Detection Method:Sandwich
Test principle:This assay employs a two-site sandwich ELISA to quantitate TMEM158 in samples. An antibody specific for TMEM158 has been pre-coated onto a microplate. Standards and samples are pipetted into the wells and anyTMEM158 present is bound by the immobilized antibody. After removing any unbound substances, a biotin-conjugated antibody specific for TMEM158 is added to the wells. After washing, Streptavidin conjugated Horseradish Peroxidase (HRP) is added to the wells. Following a wash to remove any unbound avidin-enzyme reagent, a substrate solution is added to the wells and color develops in proportion to the amount of TMEM158 bound in the initial step. The color development is stopped and the intensity of the color is measured.

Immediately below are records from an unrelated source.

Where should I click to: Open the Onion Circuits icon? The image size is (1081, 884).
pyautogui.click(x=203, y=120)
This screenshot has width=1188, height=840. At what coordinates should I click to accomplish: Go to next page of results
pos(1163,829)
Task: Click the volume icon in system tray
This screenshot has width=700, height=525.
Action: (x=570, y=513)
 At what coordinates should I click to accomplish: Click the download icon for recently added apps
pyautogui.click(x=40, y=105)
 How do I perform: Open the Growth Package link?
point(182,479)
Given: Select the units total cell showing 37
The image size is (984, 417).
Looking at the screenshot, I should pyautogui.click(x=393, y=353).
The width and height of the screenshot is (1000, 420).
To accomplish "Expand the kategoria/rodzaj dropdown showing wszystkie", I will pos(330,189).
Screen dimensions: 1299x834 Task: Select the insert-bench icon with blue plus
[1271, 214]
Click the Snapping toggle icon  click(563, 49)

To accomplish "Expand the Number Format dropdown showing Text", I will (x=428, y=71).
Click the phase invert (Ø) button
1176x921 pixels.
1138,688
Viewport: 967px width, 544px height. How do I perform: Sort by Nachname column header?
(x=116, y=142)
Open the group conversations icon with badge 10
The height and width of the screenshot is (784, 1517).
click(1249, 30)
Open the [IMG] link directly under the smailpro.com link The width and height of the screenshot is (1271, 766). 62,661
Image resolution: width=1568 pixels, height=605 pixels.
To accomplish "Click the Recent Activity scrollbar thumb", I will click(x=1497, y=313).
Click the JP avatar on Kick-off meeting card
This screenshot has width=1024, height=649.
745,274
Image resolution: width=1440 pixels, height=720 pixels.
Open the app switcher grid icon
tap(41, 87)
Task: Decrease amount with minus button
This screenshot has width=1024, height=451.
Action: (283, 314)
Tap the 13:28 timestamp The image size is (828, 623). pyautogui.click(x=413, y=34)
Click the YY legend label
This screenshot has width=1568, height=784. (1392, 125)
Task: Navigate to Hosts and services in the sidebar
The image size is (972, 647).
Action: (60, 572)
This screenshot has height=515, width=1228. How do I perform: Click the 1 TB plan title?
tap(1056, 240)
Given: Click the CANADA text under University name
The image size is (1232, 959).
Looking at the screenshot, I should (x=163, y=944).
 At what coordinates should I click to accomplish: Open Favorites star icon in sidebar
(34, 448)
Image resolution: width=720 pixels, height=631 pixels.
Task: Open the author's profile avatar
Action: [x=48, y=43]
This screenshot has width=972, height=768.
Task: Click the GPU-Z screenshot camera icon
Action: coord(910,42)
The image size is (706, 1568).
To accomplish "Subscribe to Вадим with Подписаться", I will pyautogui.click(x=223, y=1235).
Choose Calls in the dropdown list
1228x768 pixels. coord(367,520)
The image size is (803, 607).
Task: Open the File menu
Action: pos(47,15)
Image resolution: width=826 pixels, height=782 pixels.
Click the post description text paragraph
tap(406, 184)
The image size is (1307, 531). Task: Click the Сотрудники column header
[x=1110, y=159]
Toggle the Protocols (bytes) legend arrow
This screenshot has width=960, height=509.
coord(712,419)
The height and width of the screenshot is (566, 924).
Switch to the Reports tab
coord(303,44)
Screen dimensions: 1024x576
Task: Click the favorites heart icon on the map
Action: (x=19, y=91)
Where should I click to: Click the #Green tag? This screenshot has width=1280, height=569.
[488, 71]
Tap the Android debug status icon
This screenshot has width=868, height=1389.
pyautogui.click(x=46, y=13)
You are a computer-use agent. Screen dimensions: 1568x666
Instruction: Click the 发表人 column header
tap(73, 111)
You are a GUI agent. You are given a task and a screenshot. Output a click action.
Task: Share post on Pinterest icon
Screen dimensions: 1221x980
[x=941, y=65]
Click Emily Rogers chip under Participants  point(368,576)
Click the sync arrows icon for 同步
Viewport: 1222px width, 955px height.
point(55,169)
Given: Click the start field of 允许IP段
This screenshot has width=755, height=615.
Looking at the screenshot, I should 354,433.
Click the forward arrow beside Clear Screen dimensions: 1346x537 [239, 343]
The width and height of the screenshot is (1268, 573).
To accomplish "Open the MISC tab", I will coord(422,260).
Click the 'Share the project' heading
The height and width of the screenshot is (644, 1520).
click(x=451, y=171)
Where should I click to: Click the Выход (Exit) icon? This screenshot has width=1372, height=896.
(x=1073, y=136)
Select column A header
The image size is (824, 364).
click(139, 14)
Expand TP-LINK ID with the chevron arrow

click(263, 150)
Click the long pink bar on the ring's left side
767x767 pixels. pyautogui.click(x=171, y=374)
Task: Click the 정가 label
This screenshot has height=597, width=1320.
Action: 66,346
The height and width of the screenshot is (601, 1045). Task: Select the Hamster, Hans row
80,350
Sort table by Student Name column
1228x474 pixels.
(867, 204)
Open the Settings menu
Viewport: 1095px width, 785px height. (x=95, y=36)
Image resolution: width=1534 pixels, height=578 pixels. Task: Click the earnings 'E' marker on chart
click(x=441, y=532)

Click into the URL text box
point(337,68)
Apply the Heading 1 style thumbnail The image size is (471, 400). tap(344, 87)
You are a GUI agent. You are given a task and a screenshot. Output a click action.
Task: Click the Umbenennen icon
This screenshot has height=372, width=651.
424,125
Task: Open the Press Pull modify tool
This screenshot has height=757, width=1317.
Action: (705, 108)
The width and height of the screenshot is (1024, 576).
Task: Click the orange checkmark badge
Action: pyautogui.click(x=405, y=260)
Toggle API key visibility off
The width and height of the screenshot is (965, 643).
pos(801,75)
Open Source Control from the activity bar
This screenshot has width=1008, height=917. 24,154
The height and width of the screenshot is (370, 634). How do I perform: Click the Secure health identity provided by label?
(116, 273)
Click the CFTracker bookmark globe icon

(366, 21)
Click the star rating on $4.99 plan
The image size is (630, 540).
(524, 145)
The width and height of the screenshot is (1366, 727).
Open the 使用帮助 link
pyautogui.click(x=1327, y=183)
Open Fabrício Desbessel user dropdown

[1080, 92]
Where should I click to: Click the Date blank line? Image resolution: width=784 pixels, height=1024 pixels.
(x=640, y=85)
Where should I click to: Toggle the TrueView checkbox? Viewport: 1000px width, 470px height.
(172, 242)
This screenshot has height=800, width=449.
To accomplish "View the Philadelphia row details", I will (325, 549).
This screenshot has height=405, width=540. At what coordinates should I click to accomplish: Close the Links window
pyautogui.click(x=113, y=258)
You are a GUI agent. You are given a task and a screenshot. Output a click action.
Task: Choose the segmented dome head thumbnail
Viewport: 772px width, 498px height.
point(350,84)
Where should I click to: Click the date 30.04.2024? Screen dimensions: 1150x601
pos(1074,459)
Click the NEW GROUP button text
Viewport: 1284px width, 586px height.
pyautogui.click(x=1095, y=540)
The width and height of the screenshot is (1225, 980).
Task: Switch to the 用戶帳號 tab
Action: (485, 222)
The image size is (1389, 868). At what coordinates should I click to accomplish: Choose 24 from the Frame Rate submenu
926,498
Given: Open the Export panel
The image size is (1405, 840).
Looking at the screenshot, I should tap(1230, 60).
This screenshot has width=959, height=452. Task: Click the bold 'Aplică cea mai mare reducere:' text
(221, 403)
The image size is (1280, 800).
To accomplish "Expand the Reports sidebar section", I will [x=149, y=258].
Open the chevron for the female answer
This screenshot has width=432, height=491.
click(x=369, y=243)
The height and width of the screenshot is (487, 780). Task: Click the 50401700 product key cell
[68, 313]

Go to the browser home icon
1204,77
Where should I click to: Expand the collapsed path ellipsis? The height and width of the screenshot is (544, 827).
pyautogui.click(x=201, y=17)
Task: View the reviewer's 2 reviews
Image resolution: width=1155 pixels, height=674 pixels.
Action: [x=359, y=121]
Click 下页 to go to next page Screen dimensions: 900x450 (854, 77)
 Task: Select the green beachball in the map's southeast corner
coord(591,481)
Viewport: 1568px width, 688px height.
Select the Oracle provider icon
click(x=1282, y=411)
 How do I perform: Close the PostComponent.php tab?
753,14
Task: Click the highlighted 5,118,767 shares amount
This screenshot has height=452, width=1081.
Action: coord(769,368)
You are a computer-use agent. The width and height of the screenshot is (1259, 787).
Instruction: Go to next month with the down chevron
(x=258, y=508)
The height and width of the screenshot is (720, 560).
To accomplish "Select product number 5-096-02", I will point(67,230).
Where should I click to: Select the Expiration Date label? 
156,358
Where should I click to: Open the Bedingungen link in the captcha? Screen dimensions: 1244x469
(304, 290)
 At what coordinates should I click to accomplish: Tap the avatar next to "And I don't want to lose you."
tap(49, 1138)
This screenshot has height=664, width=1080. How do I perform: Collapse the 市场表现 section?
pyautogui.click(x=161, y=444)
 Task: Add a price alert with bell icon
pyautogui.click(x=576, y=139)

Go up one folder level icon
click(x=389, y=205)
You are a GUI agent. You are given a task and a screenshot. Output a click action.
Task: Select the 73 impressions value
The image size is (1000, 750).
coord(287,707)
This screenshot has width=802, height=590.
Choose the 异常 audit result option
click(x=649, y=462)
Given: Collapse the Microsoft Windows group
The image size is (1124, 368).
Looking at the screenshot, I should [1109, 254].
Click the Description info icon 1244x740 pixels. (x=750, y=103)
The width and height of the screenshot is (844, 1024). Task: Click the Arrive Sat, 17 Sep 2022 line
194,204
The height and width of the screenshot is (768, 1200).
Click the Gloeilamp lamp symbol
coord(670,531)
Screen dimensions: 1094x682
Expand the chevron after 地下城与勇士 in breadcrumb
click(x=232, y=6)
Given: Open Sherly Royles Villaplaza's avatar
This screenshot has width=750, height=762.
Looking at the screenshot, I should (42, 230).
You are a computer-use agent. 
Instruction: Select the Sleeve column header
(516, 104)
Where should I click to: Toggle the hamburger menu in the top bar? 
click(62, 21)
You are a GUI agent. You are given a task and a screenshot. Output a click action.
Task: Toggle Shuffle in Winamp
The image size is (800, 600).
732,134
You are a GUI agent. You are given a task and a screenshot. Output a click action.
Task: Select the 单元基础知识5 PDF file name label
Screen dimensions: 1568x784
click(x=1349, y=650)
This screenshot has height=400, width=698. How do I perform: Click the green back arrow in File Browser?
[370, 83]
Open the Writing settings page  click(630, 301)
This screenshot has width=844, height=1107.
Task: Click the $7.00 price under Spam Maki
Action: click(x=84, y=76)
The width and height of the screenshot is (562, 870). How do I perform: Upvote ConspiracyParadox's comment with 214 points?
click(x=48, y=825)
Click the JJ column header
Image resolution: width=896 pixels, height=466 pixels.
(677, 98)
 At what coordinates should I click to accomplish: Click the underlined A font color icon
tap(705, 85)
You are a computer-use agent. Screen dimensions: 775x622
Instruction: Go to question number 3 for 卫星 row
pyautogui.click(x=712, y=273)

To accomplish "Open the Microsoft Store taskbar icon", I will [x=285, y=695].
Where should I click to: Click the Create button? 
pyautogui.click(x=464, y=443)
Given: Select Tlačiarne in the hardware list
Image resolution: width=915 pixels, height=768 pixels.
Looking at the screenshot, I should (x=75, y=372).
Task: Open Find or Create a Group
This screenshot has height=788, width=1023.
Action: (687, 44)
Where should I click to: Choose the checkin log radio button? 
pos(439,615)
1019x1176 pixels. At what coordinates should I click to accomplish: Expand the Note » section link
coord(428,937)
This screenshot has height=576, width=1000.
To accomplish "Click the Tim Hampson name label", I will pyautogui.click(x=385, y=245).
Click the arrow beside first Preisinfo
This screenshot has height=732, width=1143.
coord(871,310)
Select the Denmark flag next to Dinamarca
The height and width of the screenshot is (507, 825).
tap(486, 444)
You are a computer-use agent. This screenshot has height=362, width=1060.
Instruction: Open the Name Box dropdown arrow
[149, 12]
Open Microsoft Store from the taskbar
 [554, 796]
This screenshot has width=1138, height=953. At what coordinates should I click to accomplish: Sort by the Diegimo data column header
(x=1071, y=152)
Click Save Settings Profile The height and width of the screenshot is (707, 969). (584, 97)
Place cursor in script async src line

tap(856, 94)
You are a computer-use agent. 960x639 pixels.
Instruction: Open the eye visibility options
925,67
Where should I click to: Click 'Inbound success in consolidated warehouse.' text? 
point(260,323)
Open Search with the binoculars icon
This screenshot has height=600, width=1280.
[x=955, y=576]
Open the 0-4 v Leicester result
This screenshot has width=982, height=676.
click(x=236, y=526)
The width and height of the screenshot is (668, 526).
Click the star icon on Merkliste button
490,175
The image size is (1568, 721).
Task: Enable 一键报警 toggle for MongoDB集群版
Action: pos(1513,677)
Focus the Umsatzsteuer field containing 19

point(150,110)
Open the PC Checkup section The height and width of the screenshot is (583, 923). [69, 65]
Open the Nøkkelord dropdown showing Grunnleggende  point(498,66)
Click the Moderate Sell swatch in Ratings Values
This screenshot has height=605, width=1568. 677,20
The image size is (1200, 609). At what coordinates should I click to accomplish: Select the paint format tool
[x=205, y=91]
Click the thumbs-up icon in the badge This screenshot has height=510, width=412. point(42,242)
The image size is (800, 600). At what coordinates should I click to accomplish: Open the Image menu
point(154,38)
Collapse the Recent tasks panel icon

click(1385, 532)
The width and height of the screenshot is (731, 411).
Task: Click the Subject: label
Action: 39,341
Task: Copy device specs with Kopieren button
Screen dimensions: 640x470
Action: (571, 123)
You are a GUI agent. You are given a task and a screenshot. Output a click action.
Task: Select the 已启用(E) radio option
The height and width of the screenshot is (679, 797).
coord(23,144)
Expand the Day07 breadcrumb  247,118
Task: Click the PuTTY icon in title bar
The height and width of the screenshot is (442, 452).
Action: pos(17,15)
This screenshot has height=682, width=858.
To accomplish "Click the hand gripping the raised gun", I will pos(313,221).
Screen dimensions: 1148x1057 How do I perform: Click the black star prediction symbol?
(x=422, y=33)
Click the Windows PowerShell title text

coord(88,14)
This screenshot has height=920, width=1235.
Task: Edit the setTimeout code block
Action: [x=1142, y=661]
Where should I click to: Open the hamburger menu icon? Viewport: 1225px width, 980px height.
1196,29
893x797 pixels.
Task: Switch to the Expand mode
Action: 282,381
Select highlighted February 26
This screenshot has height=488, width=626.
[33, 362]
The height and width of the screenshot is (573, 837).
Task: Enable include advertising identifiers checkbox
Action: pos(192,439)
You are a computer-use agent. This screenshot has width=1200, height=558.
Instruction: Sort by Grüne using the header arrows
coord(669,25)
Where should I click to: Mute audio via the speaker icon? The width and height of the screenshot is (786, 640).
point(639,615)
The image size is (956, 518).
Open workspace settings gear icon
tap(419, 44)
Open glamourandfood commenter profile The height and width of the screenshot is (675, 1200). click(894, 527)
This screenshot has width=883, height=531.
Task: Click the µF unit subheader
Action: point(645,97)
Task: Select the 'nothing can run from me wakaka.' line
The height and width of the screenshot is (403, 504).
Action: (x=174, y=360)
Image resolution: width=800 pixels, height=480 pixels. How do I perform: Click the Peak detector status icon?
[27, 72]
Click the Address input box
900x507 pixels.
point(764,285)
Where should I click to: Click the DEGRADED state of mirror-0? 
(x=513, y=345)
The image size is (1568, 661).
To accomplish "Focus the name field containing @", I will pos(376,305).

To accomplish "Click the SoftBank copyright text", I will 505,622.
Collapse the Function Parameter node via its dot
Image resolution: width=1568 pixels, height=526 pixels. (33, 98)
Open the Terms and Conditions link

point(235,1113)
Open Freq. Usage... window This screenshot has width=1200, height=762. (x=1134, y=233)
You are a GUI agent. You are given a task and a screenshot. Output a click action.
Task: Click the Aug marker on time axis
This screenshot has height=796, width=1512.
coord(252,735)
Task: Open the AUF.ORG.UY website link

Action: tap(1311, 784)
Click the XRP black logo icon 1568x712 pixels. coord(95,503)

Product Overview:Constitutive activation of the Ras pathway triggers an irreversible proliferation arrest reminiscent of replicative senescence. Transcription of this gene is upregulated in response to activation of the Ras pathway, but not under other conditions that induce senescence. RIS1 is similar to a rat cell surface receptor proposed to function in a neuronal survival pathway. RIS1 is not upregulated in association to any of the above-mentioned processes, but exclusively during Ras-senescence. Furthermore, RIS1 is also upregulated by the transcriptional factor Ets2, which is a known mediator of Ras-induced senescence. Interestingly, RIS1 is located at chromosomal position 3p21.3 and, more specifically, it is included in a short segment of just 1 Mb previously defined by other investigators for its tumor-suppressor activity.